RERUM COGNOSCERE CAUSAS, knowing the causes of things, has been the motto of the London School of Economics and Political Science since 1922. Here, following the best tradition of Anglo-Saxon rationalism, great care is taken to distinguish between causal links and mere statistical correlations. In other words, if during summer both the GDP and the energy consumption for cooling happen to increase, we cannot simply conclude that it is air conditioners which boost the economy!
The precise status of causal relations, however, is not free from ambiguity, especially in the social sciences. Indeed, whilst it is comparatively easy to say that if a body moves in an accelerated motion it is because a force is applied to that body, it is much more difficult to establish that if wages rise then employment decreases, as predicted by the neoclassical theories in labour economics. Indeed, there is plenty of evidence in the scientific literature that both prove and invalidate this thesis.

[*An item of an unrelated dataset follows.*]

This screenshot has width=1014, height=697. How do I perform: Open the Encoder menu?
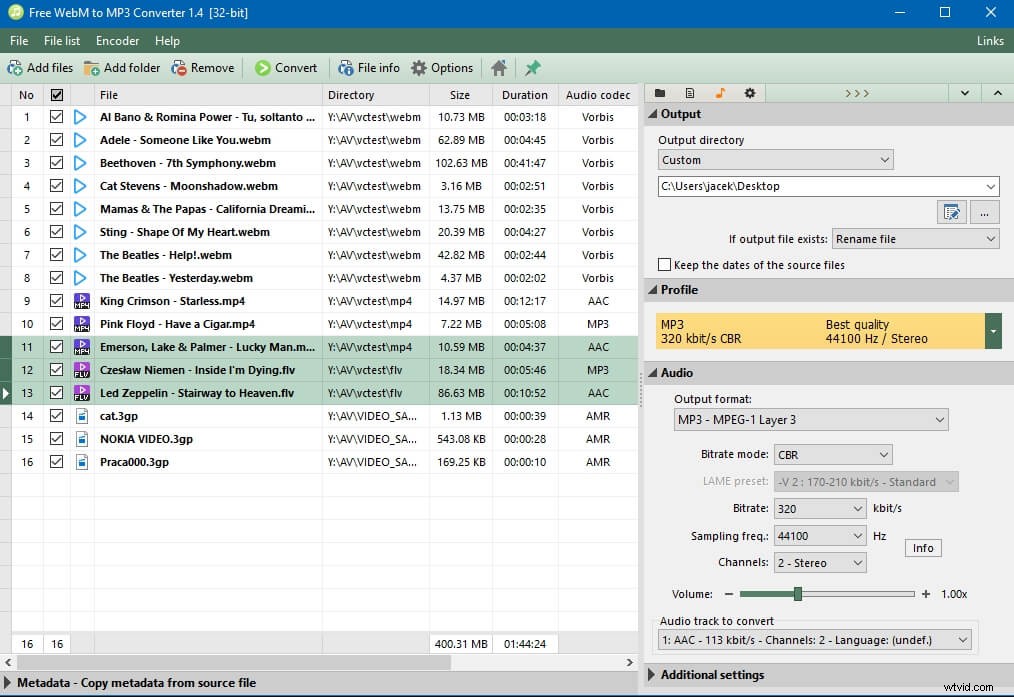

And even when only exact sciences are taken into account, a theory remains the object of an endless quest for perfection, apart from being always in danger of being proved false by the facts. Nicholas of Cusa used to speculate of an interminable approximation to the truth; George Box is credited with the witty aphorism that all models must be actually wrong.
Chris Anderson, in an article on Wired, then asks whether the advent of algorithms capable of extracting hidden regularity from data does not make the causal explanations superfluous after all. In other words, whether the general availability of greater and greater amounts of data and of increasingly sophisticated algorithmic tools is going to push us towards a new cognitive paradigm.
The only objection that comes to my mind, in this scenario, is that data by itself is of little or no value without a preliminary (human) preparation for automatic processing and without the appropriate (again, human) choice of the algorithmic tools. And those are actions that already imply a hypothesis, a theory to be validated or falsified by the data themselves. Yet, are we really justified in denying the birth of a data-driven reasoning, guided by pure regularity in raw data?
In a book freshly printed, Novacene, James Lovelock attacks rationalism in favour of intuition. Is it just an attempt to rob Harari of his role as maître à penser of the global tech elite? Maybe it is. Or maybe all this new focus on complexity that self-organises into knowledge will disclose us a deeper understanding of how our own intuition works. And will teach us how to build intuition into machines. Artificial intuition.